Title: Madame Tussaud - Her Life and Legacy
Author: Geri Walton
Publisher: Pen & Sword
Publication Date: 30 April 2019
Format: eBook - PDF
Source: ARC via NetGalley
Madame Marie Tussaud is known worldwide for the chain of wax museums she started over 200 hundred years ago. Less known is that her original wax models were often of the famous and infamous people she personally knew during and after the French Revolution. These were people like Voltaire, Robespierre, and Napoleon -- people who changed the world. Even more, the wax figures were depicted in scenes drawn from the horrors she experienced during the reign of terror in Paris during her early adult years.
This book shows how the traumatic and cataclysmic experiences of Madame Tussaud's early life became part of her legacy. She created a succession of scenes in wax, telling events as she personally experienced them. Her wax sculptures were visceral. She made them herself, at times from the living person's head and at other times from the recently guillotined head of a former house guest. As a result, people were drawn to her wax displays in those days because they were the most intense way of experiencing those events themselves.

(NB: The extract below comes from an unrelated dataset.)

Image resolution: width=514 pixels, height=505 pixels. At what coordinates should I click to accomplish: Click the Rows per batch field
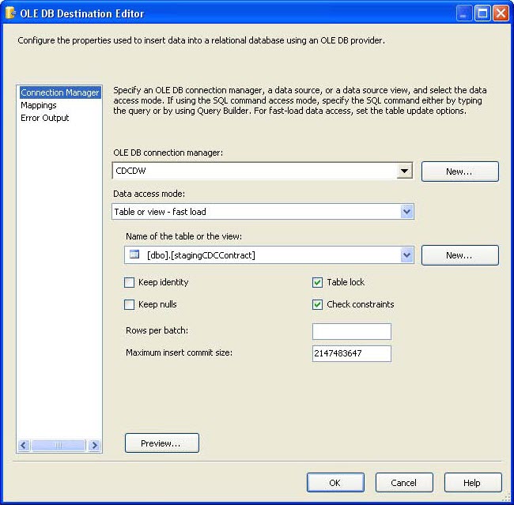point(351,331)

Madame Tussaud's story is told through a series of unique and informative stories drawn from an in-depth study of both Madame Tussaud's life and the dramatic times in which she lived. This narrative style makes learning about history rewarding for both avid history readers and people with a casual interest in this unique story.
It is well known there are huge gaps in our knowledge of Madame Tussaud's life, not least because we cannot completely trust the veracity of her personal memoirs. What Walton has done in this biography is flesh out the tale with stories of key events from the times in which she lived, especially when they link in with one of the wax likenesses she created. For me, this was hit and miss. I think it would be useful and interesting for someone unfamiliar with said events. However, for someone like me who's read extensively about the French Revolution and is familiar with the tales of people like Burke and Hare, this was text I only skimmed through, as it was information I didn't need. Overall, though, this is a very readable work, and one that will appeal to those with a deep interest in history as well as casual readers wishing to learn more about the woman behind the modern museums.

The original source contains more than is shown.